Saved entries
● ● ● ● ●

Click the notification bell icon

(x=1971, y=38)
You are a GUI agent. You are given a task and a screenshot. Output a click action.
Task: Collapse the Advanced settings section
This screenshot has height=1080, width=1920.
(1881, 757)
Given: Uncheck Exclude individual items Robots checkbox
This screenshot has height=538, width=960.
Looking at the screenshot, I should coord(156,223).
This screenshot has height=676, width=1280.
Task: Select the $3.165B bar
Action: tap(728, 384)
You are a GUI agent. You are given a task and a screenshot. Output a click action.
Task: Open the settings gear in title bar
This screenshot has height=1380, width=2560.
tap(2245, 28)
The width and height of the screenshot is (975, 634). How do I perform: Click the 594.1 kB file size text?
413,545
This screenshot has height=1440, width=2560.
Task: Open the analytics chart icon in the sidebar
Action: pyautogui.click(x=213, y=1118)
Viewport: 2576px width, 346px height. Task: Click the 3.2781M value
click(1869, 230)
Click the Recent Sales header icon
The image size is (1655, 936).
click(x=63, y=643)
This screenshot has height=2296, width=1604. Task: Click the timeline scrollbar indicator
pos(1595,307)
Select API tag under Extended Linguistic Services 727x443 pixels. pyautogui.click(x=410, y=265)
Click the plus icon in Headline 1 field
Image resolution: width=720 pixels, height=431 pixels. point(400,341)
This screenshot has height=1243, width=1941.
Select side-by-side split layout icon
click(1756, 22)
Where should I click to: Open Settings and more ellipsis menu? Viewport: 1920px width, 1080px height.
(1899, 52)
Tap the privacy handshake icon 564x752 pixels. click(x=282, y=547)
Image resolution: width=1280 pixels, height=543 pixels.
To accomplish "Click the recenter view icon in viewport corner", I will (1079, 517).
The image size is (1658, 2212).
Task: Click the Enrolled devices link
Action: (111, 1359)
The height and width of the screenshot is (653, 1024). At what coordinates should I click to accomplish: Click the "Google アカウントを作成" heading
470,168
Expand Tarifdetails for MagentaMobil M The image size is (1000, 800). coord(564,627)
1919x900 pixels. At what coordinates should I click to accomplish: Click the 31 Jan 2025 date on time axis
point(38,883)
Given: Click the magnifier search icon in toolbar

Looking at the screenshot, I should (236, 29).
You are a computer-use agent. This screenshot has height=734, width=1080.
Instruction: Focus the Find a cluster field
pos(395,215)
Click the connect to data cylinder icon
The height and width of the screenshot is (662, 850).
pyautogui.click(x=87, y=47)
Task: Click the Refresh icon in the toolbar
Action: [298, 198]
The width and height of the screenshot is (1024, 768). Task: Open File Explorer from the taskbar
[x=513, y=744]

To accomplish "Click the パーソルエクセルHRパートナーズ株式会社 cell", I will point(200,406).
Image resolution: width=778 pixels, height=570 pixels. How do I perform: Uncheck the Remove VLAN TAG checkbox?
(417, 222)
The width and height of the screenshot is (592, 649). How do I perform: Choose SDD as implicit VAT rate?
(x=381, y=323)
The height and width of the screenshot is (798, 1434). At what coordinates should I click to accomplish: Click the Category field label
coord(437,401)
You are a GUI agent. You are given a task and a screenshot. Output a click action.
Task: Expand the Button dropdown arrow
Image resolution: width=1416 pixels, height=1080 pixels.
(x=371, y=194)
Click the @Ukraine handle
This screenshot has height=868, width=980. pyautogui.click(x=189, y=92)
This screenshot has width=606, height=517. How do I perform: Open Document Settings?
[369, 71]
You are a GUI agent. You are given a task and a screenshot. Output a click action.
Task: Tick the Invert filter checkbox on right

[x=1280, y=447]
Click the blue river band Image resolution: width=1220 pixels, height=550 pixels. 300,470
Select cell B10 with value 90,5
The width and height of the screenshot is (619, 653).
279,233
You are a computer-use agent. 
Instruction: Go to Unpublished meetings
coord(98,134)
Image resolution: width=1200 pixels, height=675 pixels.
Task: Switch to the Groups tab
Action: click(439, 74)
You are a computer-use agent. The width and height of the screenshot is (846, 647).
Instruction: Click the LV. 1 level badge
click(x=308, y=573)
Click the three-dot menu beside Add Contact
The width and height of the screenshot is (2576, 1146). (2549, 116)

● ● ● ● ●

Reproduce the Saved entries word for word, beginning with their very first line and continuing through the line that contains "(1881, 757)", with both of those lines included.

Click the notification bell icon

(x=1971, y=38)
You are a GUI agent. You are given a task and a screenshot. Output a click action.
Task: Collapse the Advanced settings section
This screenshot has height=1080, width=1920.
(1881, 757)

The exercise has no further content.